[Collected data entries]
++++++++++

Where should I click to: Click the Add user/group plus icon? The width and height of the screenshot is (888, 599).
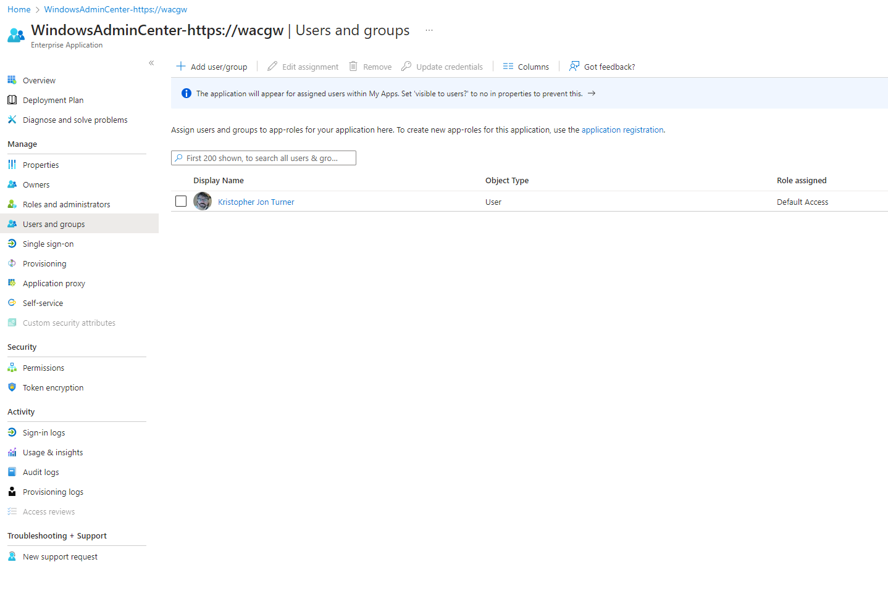click(x=181, y=67)
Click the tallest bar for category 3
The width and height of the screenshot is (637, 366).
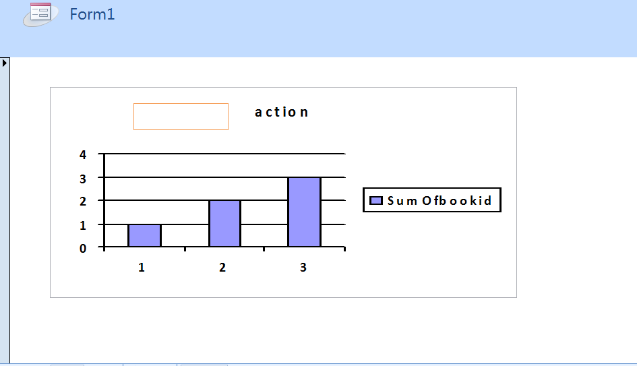tap(304, 212)
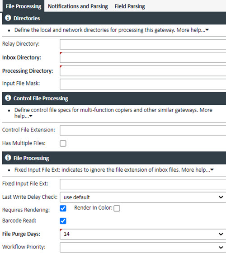This screenshot has height=253, width=226.
Task: Open the Last Write Delay Check dropdown
Action: 143,197
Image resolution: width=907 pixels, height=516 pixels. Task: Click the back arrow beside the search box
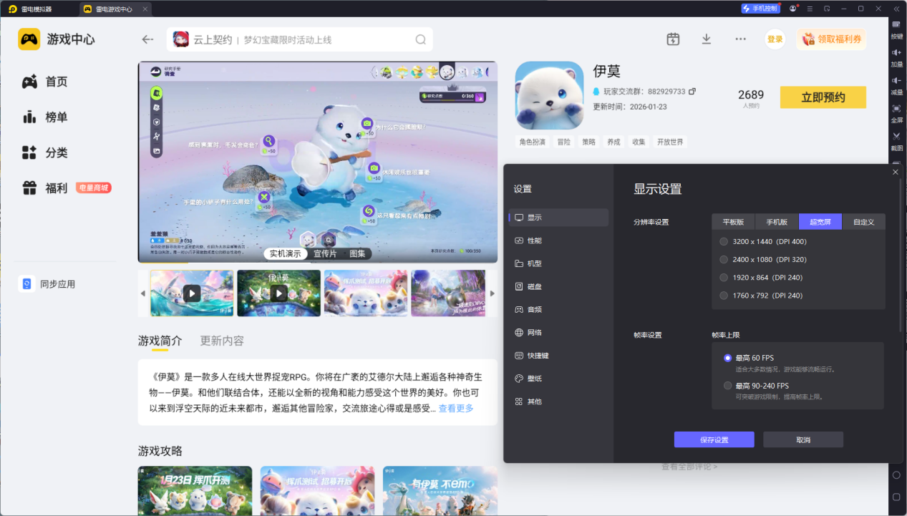147,39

++++++++++

Output all the entries above verbatim, please. No images.

SOLUTION FOR THIS EXERCISE =>
Where should I click to: Click the Add user/group plus icon? The width and height of the screenshot is (888, 599).
click(x=181, y=67)
Click the tallest bar for category 3
The width and height of the screenshot is (637, 366).
tap(304, 212)
This screenshot has height=253, width=226.
Task: Open the Last Write Delay Check dropdown
Action: 143,197
Image resolution: width=907 pixels, height=516 pixels. Task: Click the back arrow beside the search box
147,39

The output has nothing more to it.